Render every line of the items below as a JSON list of strings, one string per line, omitting blank lines.

LISTED RECORDS.
***

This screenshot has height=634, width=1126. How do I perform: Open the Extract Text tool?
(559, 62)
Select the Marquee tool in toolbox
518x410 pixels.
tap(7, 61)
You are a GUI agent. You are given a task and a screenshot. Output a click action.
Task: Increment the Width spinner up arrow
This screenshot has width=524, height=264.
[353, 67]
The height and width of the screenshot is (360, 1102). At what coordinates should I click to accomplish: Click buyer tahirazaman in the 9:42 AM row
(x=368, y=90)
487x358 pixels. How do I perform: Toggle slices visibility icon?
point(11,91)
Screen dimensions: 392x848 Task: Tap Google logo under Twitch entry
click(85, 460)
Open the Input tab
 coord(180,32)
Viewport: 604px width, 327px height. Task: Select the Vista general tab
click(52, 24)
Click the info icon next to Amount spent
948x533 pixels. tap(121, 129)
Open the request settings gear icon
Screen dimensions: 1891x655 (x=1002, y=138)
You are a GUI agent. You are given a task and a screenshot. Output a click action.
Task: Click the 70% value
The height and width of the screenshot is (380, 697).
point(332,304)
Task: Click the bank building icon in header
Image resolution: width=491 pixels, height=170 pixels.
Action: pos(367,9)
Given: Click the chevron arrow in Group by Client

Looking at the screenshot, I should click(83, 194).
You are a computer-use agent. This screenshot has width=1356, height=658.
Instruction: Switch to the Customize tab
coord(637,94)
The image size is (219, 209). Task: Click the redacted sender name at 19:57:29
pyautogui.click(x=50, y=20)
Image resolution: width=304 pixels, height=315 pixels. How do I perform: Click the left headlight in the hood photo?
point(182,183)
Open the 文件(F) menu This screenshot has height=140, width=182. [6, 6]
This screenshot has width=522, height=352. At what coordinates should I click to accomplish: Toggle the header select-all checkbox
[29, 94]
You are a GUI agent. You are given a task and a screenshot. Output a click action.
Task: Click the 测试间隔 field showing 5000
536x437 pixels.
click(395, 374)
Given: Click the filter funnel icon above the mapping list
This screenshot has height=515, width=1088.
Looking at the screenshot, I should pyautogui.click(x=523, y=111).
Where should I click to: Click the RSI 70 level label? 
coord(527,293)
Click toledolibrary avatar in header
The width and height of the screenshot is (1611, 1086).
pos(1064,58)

***

CORRECT RESPONSE.
[
  "This screenshot has height=634, width=1126. How do I perform: Open the Extract Text tool?",
  "(559, 62)",
  "Select the Marquee tool in toolbox",
  "518x410 pixels.",
  "tap(7, 61)",
  "You are a GUI agent. You are given a task and a screenshot. Output a click action.",
  "Task: Increment the Width spinner up arrow",
  "This screenshot has width=524, height=264.",
  "[353, 67]",
  "The height and width of the screenshot is (360, 1102). At what coordinates should I click to accomplish: Click buyer tahirazaman in the 9:42 AM row",
  "(x=368, y=90)",
  "487x358 pixels. How do I perform: Toggle slices visibility icon?",
  "point(11,91)",
  "Screen dimensions: 392x848 Task: Tap Google logo under Twitch entry",
  "click(85, 460)",
  "Open the Input tab",
  " coord(180,32)",
  "Viewport: 604px width, 327px height. Task: Select the Vista general tab",
  "click(52, 24)",
  "Click the info icon next to Amount spent",
  "948x533 pixels. tap(121, 129)",
  "Open the request settings gear icon",
  "Screen dimensions: 1891x655 (x=1002, y=138)",
  "You are a GUI agent. You are given a task and a screenshot. Output a click action.",
  "Task: Click the 70% value",
  "The height and width of the screenshot is (380, 697).",
  "point(332,304)",
  "Task: Click the bank building icon in header",
  "Image resolution: width=491 pixels, height=170 pixels.",
  "Action: pos(367,9)",
  "Given: Click the chevron arrow in Group by Client",
  "Looking at the screenshot, I should click(83, 194).",
  "You are a computer-use agent. This screenshot has width=1356, height=658.",
  "Instruction: Switch to the Customize tab",
  "coord(637,94)",
  "The image size is (219, 209). Task: Click the redacted sender name at 19:57:29",
  "pyautogui.click(x=50, y=20)",
  "Image resolution: width=304 pixels, height=315 pixels. How do I perform: Click the left headlight in the hood photo?",
  "point(182,183)",
  "Open the 文件(F) menu This screenshot has height=140, width=182. [6, 6]",
  "This screenshot has width=522, height=352. At what coordinates should I click to accomplish: Toggle the header select-all checkbox",
  "[29, 94]",
  "You are a GUI agent. You are given a task and a screenshot. Output a click action.",
  "Task: Click the 测试间隔 field showing 5000",
  "536x437 pixels.",
  "click(395, 374)",
  "Given: Click the filter funnel icon above the mapping list",
  "This screenshot has height=515, width=1088.",
  "Looking at the screenshot, I should pyautogui.click(x=523, y=111).",
  "Where should I click to: Click the RSI 70 level label? ",
  "coord(527,293)",
  "Click toledolibrary avatar in header",
  "The width and height of the screenshot is (1611, 1086).",
  "pos(1064,58)"
]